(Task requirements) Please copy out all lines of the entries that contain the word "agent".
::: Dataset extract
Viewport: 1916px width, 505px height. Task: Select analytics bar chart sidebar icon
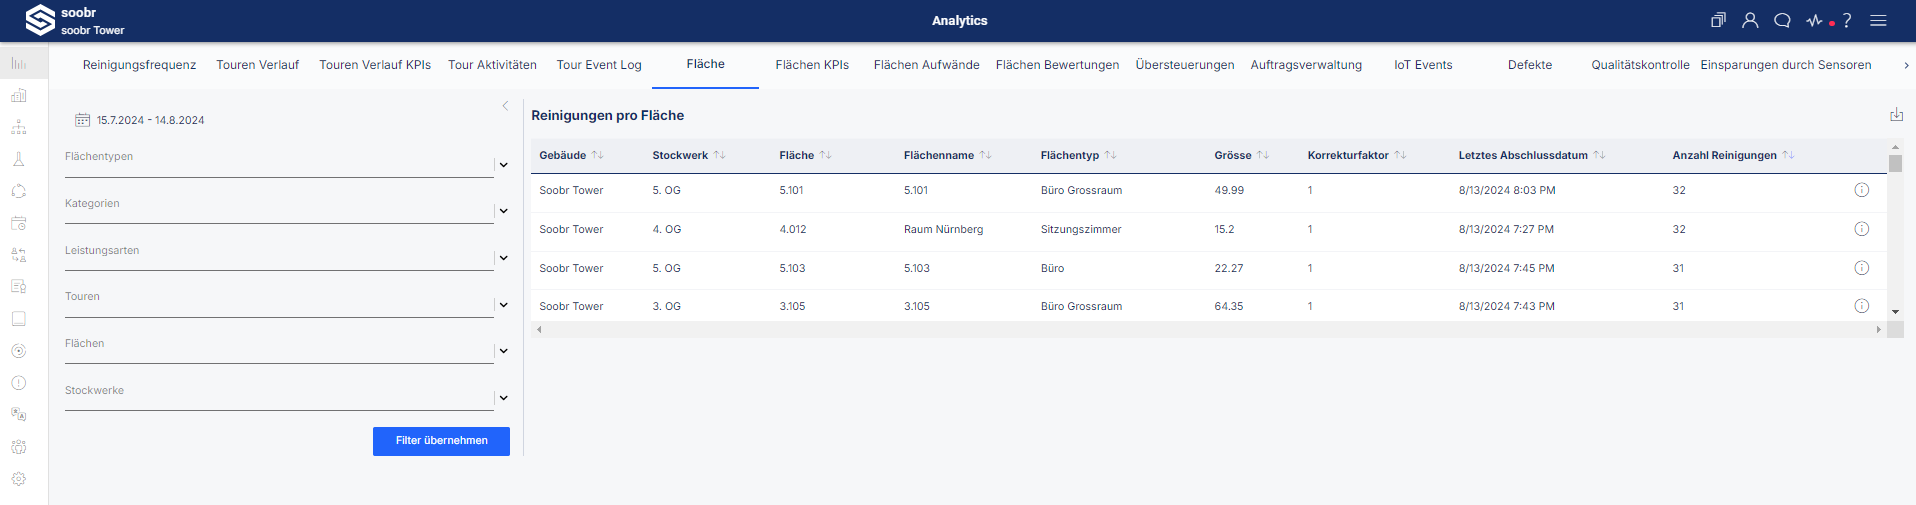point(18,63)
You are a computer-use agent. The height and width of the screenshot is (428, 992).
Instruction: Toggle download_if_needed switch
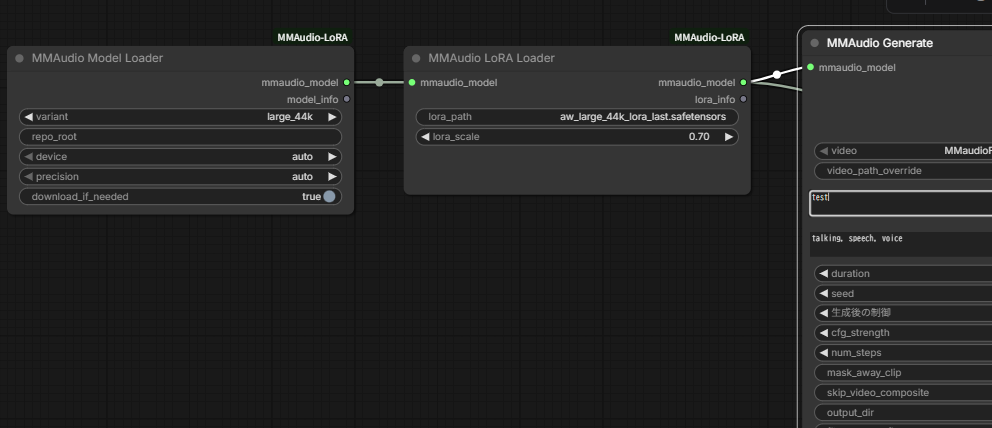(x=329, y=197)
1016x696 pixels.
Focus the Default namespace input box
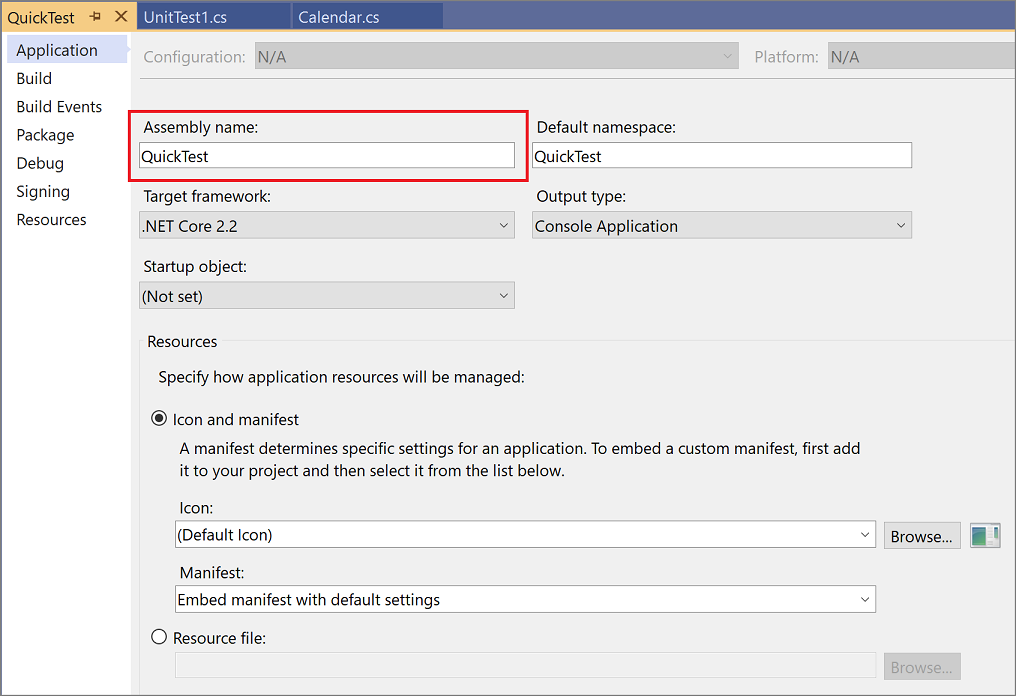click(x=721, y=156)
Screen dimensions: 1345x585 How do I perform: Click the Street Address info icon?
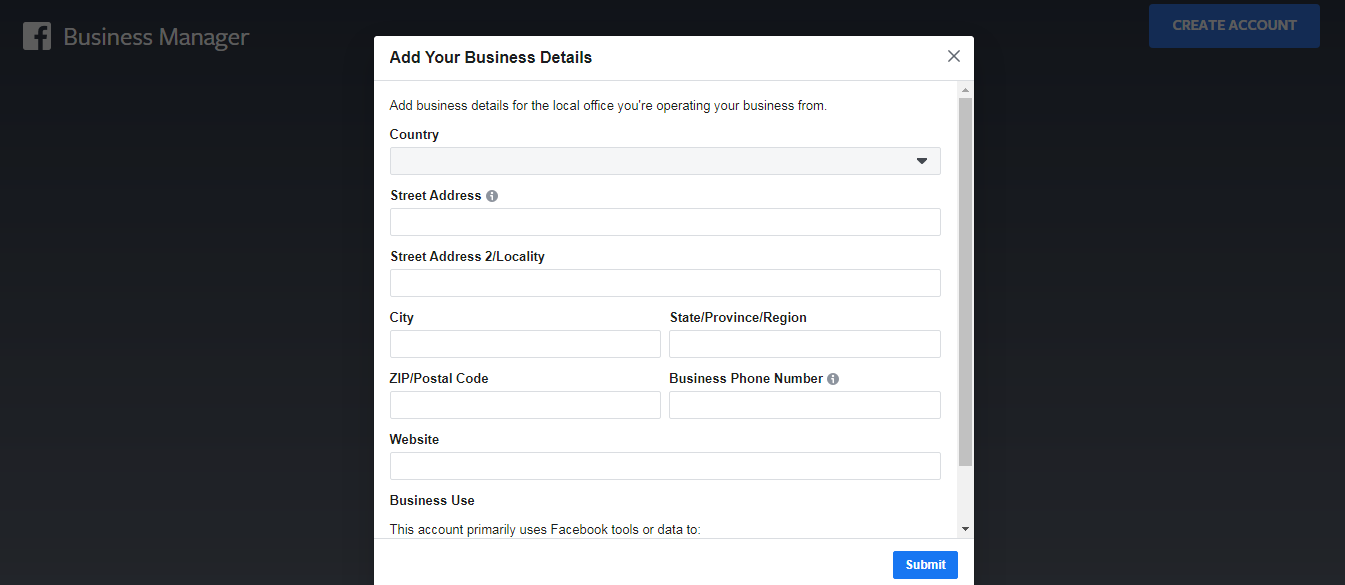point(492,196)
::::::
::: Dataset extract
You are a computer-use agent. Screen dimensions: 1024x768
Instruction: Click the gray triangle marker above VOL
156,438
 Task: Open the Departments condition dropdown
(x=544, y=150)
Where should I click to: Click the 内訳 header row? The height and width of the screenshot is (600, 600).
::::::
(Task answer)
You are a computer-use agent. The height and width of the screenshot is (428, 992).
You are a computer-use agent. Screen dimensions: 1024x768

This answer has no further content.